I'm overwhelmed with a mixture of emotions. I was ready to get every inkling of cancer out of my body. But, at the same point, I really trust the doctors and don’t want to do radiation flippantly. And of course, it’s really nice not to have the radiation—which does carry negative side effects. If my level remains stable, I will formally be in a remission! I HAD to ask my doctor if I could have another child and he said that if things look good in 6 months, YES! So, that's is something nice to hope for.
In the meantime, I have questions for my doctor brewing in my brain. I’m going to store them up for my appointment in six months. I know all the main stuff—it’s just my crazy brain that is thinking of all kinds of ancillary thoughts. I am not quite over that stage yet, I haven’t been able to put the cancer out of my mind yet, but I will.

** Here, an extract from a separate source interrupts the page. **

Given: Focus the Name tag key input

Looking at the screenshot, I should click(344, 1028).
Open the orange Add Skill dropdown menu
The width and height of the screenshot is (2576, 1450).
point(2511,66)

So, here begins a new blogging chapter—so far I’ve toggled between cancer, motherhood and other aspects of life. But now, I hope there will be less cancer news/talk. I will always be grateful for what cancer has taught me and aware of the impact that it has on my life. Thank-you everyone for your support and I hope you’ll keep reading as I continue to find my grace...
1 comment:
I couldn't be happier for you Marlena. This is the best news ever. I have a huge smile on my face. YAY!!!!!!!!!!!!!!!!!